------ GIVEN TEXT ------

Manténgame al Tanto

Farm workers mourn Sacramento Mayor Joe Serna Jr.

Details on services for Mayor Joe Serna Jr.:

7 p.m. Tuesday, Nov. 9: Rosary at Cathedral of the Blessed Sacrament, 11th &
K Streets, downtown Sacramento

9 a.m., Wednesday, Nov. 10: a farm worker-style march behind Mayor Serna’s
casket begins at Cesar Chavez Plaza outside City Hall, 9th & "I" Streets,
downtown Sacramento. Speaking is UFW President Arturo Rodriguez. The march
will proceed to the Cathedral at 11th & K Streets for the Mass. 

Farm Workers Mourn Sacramento Mayor Joe Serna Jr.

  •  The son of farm workers, Joe, his two brothers and sister were raised in impoverished farm labor camps near Lodi, Calif. All of them worked in the fields from a young age‹from picking wine grapes to harvesting beets with the short-handled hoe.
  •  Joe Serna worked his way through college and served in the Peace Corps, organizing campesinos in isolated villages in the mountains of Guatemala.

------ INFORMATION SHOWN ------

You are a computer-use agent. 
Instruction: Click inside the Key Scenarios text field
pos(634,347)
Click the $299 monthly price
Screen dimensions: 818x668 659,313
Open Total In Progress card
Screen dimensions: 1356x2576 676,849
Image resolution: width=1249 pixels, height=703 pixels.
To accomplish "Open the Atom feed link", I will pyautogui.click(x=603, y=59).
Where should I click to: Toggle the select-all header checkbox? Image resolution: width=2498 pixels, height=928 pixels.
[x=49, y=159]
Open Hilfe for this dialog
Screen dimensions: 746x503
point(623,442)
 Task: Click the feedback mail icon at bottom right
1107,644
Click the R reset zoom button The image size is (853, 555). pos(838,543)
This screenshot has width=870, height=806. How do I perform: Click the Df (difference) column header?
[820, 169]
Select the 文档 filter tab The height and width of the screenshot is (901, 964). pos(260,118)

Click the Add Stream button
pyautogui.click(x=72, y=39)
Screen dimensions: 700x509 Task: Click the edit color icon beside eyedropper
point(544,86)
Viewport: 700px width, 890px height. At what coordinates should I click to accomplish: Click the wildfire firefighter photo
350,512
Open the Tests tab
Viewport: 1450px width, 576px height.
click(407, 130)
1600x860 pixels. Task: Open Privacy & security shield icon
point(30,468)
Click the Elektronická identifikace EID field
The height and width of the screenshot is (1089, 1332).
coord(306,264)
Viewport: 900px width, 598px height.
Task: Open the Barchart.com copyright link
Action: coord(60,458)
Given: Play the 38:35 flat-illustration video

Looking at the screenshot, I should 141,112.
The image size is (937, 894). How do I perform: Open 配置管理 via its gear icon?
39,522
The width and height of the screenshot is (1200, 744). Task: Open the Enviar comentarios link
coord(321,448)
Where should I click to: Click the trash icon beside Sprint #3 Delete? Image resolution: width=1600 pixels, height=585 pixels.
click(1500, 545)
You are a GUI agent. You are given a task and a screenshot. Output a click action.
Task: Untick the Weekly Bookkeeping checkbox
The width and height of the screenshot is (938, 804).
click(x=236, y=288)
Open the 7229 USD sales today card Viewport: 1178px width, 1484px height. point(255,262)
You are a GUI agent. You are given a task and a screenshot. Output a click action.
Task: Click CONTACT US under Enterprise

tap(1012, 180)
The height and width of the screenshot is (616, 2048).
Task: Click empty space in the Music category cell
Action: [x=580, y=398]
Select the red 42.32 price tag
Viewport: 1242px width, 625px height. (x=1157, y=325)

------

*REQUIREMENT 1:*
In the text on farm workers mourning Sacramento Mayor Joe Serna Jr., who is speaking at the march behind the mayor's casket?
*REQUIREMENT 2:*
Extend the text on farm workers mourning Sacramento Mayor Joe Serna Jr. from where it stops.

*EXERCISE RESULT 1:*
UFW President Arturo Rodriguez.

*EXERCISE RESULT 2:*
  • For more than 30 years, he championed the United Farm Workers in Sacramento. He organized car caravans to Delano with food and clothing for the grape strikers. He spent much of the 1960s and 1970s organizing UFW boycotts and picketing area stores. Cesar Chavez often called on Joe for help and support; Serna never turned him down.
  • He was elected to the Sacramento City Council in 1981. In 1992, he became the city’s first Latino mayor. He was considered the most activist and influential mayor the city has ever had. 
  • His greatest achievement as mayor was reforming the city’s poorly performing public schools, which mostly serve Latino and minority children. Serna made better quality schools his biggest priority. He recruited and elected a new reform school board.

    Today, test scores are up and the Sacramento City schools are a national model of how an urban school district with poor and minority kids can turn itself around. Everyone says Mayor Serna deserves the credit.

  • After Cesar died in 1993, Joe got the City Council to pass a law making Sacramento the first major city in American to create a paid municipal holiday on Cesar’s March 31 birthday.
  • In 1997, the major got the City Council to rename the park in front of City Hall Cesar Chavez Plaza. It is the most important park in the city, after nearby Capital Park that houses the state Capitol. Joe also got Gov. Pete Wilson’s administration to give $1.5 million to renovate Cesar Chavez Plaza from money being used to build the new Cal-EPA state office building across from the park.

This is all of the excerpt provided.